AIM ->
Please copy out the rows starting with the line containing "Open the history" and ending with the line containing "Disable the EMA(20)", keeping every character unchanged.

DATA FOR THIS TASK ->
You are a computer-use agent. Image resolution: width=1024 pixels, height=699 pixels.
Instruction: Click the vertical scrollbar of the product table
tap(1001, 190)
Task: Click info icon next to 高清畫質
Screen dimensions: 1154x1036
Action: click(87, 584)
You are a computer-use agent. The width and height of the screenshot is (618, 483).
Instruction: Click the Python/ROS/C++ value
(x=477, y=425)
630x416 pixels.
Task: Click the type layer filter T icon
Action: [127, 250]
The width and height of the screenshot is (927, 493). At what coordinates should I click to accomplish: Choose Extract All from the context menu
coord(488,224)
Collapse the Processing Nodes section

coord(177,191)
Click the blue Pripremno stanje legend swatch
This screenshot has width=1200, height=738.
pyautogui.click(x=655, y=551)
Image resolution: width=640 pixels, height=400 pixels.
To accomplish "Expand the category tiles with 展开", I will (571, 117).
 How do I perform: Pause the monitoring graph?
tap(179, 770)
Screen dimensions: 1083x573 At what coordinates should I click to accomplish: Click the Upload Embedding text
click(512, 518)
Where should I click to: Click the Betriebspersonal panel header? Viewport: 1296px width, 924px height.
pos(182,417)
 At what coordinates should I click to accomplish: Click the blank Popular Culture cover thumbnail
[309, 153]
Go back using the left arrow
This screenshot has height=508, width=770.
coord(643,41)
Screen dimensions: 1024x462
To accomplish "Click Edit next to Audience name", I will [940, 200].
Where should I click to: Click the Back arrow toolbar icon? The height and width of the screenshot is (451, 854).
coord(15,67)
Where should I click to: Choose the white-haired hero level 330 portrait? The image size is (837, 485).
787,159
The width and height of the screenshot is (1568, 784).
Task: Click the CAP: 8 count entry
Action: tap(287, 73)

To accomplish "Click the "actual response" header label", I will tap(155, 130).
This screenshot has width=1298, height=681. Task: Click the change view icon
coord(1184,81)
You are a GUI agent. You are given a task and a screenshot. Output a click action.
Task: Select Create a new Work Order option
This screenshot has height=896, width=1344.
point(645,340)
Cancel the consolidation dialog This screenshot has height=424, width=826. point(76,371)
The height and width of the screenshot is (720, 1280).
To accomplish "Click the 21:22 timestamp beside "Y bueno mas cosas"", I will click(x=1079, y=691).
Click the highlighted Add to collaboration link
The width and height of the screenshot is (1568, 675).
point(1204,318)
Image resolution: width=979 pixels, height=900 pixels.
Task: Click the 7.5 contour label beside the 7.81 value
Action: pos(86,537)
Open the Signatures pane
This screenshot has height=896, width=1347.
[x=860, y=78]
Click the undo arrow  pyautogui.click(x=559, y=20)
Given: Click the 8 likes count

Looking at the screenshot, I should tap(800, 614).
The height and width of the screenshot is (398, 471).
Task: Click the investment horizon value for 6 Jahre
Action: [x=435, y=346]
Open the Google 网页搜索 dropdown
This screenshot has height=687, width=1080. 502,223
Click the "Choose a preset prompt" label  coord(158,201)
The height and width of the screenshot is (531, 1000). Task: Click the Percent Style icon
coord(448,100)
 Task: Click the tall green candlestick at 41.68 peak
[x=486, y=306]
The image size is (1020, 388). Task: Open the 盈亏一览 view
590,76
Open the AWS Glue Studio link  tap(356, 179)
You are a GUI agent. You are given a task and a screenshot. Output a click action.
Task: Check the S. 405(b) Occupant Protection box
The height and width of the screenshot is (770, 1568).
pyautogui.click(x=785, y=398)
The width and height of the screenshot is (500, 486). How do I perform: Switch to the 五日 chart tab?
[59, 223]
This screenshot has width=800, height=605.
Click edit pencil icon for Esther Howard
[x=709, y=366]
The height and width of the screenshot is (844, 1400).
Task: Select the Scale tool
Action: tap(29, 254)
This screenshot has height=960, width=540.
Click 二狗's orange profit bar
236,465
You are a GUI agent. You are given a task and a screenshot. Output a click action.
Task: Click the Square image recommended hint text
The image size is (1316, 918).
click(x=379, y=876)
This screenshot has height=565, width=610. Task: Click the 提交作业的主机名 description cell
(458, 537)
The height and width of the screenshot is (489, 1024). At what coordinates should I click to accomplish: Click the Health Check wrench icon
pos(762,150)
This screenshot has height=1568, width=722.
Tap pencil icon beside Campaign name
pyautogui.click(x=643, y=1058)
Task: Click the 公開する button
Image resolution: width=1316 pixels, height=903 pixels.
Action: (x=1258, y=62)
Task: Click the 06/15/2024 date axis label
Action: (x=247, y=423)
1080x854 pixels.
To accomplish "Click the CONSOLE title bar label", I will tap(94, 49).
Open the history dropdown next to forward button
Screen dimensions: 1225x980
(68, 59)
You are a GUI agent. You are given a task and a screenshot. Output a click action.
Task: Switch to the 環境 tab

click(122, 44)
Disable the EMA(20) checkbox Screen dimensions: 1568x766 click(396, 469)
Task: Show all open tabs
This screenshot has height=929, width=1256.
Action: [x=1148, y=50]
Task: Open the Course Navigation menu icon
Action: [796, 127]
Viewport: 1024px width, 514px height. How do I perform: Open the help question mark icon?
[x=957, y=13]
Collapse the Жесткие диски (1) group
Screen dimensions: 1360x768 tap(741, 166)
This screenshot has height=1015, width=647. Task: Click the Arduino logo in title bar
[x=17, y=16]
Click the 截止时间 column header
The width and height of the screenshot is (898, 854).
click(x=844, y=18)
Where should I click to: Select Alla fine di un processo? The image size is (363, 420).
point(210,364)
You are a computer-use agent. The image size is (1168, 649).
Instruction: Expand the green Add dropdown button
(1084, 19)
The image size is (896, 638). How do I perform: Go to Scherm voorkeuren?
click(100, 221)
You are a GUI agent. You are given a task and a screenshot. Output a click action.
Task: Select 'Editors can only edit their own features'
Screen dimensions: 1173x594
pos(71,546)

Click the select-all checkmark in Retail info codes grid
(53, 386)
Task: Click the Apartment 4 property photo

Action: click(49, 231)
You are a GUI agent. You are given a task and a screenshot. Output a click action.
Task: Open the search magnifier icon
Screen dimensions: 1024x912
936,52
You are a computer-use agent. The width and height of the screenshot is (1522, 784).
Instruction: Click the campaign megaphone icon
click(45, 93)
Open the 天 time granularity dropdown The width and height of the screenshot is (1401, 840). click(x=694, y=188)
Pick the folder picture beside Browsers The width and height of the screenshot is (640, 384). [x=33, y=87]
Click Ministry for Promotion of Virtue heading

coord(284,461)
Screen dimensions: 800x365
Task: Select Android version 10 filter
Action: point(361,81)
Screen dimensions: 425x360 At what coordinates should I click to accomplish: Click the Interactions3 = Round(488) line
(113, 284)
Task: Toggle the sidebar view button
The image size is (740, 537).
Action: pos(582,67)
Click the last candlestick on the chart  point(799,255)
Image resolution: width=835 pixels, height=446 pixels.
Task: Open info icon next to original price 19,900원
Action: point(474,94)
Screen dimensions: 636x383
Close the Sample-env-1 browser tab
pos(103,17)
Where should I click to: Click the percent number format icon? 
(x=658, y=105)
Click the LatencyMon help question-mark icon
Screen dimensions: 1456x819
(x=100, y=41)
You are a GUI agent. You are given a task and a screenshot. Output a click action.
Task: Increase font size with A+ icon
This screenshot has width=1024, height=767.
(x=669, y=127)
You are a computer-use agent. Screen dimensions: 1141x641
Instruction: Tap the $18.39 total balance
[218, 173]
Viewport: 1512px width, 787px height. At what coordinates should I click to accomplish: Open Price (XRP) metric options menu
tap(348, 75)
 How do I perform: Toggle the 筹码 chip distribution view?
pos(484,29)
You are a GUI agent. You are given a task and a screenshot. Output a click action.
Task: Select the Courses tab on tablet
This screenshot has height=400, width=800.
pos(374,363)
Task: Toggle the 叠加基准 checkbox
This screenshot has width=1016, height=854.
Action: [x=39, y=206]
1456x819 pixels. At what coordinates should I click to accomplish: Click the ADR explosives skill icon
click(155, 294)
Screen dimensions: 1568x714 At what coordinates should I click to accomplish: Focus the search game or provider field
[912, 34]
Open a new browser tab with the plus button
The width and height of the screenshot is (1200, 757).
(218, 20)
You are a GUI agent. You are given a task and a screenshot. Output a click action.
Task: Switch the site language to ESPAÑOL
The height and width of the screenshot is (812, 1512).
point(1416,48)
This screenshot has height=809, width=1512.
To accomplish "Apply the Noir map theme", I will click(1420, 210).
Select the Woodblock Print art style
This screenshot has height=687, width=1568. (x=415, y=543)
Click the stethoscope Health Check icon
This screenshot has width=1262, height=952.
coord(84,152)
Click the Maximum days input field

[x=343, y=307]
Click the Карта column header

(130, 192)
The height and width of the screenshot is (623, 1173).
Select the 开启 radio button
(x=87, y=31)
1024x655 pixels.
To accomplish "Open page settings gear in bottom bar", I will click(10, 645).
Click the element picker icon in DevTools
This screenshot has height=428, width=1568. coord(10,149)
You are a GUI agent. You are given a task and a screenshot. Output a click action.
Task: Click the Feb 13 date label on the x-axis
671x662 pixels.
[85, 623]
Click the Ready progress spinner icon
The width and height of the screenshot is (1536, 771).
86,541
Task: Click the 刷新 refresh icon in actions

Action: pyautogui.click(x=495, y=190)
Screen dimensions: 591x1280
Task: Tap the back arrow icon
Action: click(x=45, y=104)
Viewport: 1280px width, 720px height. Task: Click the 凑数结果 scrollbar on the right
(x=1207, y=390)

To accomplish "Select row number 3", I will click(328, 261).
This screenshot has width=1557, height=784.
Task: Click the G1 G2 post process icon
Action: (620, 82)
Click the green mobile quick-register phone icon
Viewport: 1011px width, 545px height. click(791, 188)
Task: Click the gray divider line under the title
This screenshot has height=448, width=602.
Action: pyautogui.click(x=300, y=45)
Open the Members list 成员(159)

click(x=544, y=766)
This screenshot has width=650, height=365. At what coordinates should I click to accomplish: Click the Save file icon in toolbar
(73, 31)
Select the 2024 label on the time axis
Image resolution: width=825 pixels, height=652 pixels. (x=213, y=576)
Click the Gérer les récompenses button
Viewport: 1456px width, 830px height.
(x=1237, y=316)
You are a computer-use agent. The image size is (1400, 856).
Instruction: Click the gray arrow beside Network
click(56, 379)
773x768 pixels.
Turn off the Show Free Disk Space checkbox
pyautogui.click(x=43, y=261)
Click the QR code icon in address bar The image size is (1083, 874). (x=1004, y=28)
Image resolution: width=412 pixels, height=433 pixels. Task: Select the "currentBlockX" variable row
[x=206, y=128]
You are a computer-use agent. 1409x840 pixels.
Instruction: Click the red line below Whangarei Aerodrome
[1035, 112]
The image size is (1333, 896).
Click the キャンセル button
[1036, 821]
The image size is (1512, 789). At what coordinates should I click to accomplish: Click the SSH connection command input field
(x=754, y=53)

OUTPUT FOR THIS TASK ->
Open the history dropdown next to forward button
Screen dimensions: 1225x980
(68, 59)
You are a GUI agent. You are given a task and a screenshot. Output a click action.
Task: Switch to the 環境 tab

click(122, 44)
Disable the EMA(20) checkbox Screen dimensions: 1568x766 click(396, 469)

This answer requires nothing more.